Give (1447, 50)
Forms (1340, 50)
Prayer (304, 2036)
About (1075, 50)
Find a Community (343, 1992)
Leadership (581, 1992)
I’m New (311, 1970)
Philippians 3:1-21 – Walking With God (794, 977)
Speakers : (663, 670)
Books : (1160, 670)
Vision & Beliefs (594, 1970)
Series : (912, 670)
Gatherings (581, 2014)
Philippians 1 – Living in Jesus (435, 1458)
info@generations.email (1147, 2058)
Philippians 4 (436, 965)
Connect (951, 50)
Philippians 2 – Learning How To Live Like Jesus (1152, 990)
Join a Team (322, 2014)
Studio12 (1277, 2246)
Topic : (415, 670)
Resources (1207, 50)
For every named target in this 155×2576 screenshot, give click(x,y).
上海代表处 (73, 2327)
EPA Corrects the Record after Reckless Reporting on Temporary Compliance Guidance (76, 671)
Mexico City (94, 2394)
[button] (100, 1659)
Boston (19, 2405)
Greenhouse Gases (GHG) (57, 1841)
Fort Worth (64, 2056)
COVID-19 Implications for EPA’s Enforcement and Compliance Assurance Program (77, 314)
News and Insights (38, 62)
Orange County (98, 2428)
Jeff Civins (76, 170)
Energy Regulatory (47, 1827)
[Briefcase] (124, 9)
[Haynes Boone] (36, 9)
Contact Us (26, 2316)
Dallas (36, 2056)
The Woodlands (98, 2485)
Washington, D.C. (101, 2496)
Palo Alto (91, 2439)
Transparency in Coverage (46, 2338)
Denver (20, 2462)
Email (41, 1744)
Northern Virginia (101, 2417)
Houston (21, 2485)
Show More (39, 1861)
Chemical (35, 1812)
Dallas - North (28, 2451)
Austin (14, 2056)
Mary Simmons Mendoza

What you have to do. Using the entries above, extract exactly the span from the line with "Energy Regulatory (47, 1827)" to the line with "Show More (39, 1861)", both lines included; leave out everything else.

Reply to the exercise.
Energy Regulatory (47, 1827)
[Briefcase] (124, 9)
[Haynes Boone] (36, 9)
Contact Us (26, 2316)
Dallas (36, 2056)
The Woodlands (98, 2485)
Washington, D.C. (101, 2496)
Palo Alto (91, 2439)
Transparency in Coverage (46, 2338)
Denver (20, 2462)
Email (41, 1744)
Northern Virginia (101, 2417)
Houston (21, 2485)
Show More (39, 1861)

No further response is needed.